▶ [Passage shown]

__________________________________________________

The second order derivative is

\begin{align*}  \frac{d^2 l}{d \theta ^2} & = n\left\{  \frac{-m}{\theta ^2}+ g’\left(\frac1\theta +m\right)\frac{1}{\theta ^4} + g\left(\frac1\theta +m\right) \frac{2}{\theta ^3} - g’\left(\frac{1}{\theta }\right)\frac{1}{\theta ^4} - g\left(\frac{1}{\theta }\right)\frac{2}{\theta ^3} \right\} \\ &  -\frac{2}{\theta ^3}\sum _ i \log \left(\sum _ j u_{ij}^{-\theta } -m+1 \right) \\ &  +\frac{2}{\theta ^2}\sum _ i \frac{-\sum _ j u_{ij}^{-\theta }\log u_{ij}}{\sum _ j u_{ij}^{-\theta }-m+1} \\ &  - \left(\frac1\theta +m \right) \sum _ i \left\{  \frac{\sum _ j u_{ij}^{-\theta }(\log u_{ij})^2}{\sum _ j u_{ij}^{-\theta }-m+1 } -\left(\frac{\sum _ j u_{ij}^{-\theta }\log u_{ij}}{\sum _ j u_{ij}^{-\theta }-m+1 }\right)^2 \right\}  \end{align*}

Fitting the Gumbel Copula

A different parameterization $\alpha =\theta ^{-1}$ is used for the following part, which is related to the fitting of the Gumbel copula. For Gumbel copula, you need to compute $\phi ^{-1\left( m\right) }$. It turns out that for $k=1,2,\ldots ,m$,

\[  \phi ^{-1(k)}(u)= (-1)^ k\alpha \exp (-u^\alpha ) u^{-k+\alpha }\Psi _{k-1}(u^\alpha )  \]

where $\Psi _{k-1}$ is a function that is described later. The copula density is given by

\begin{eqnarray*}  c& =& \phi ^{-1\left( m\right) }\left( x\right) \prod \limits _{k}\phi ^{\prime }\left( u_{k}\right)\\ & =& \left( -1\right) ^{m}\alpha \exp \left( -x^{\alpha }\right) x^{ -k+\alpha }\Psi _{m-1}\left( x^{\alpha }\right) \prod \limits _{k}\phi ^{\prime }\left( u_{k}\right) \\ & =& \left( -1\right) ^{m}f_{1}f_{2}f_{3}f_{4}f_{5} \end{eqnarray*}

where $ x=\sum _{k}\phi \left( u_{k}\right) $, $f_1=\alpha $, $f_2=\exp (-x^\alpha )$,$f_3=x^{-k+\alpha } $,$f_4=\Psi _{m-1}(x^\alpha )$, and $f_5=(-1)^ m\prod _ k\phi ’(u_ k)$.

__________________________________________________

▶ [Exercise instructions]
Copy the copula passage above word for word, beginning at the words "where $ x=\sum" and stopping after "k\phi ’(u_ k)$.".

▶ [Data excerpt]
__________________________________________________

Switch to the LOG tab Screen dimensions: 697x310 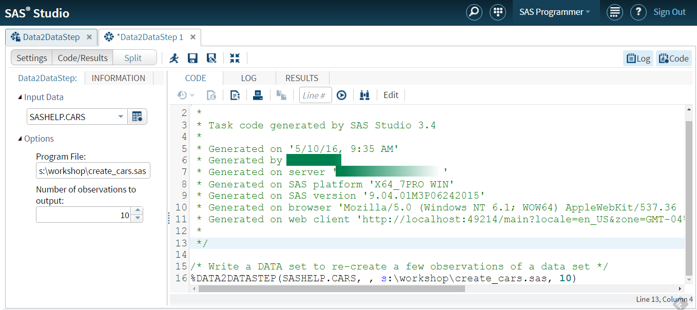coord(249,78)
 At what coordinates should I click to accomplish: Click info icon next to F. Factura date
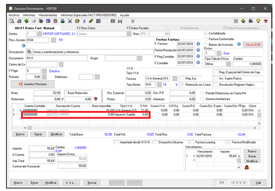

__________________________________________________

▶ [Answer below]
where $ x=\sum _{k}\phi \left( u_{k}\right) $, $f_1=\alpha $, $f_2=\exp (-x^\alpha )$,$f_3=x^{-k+\alpha } $,$f_4=\Psi _{m-1}(x^\alpha )$, and $f_5=(-1)^ m\prod _ k\phi ’(u_ k)$.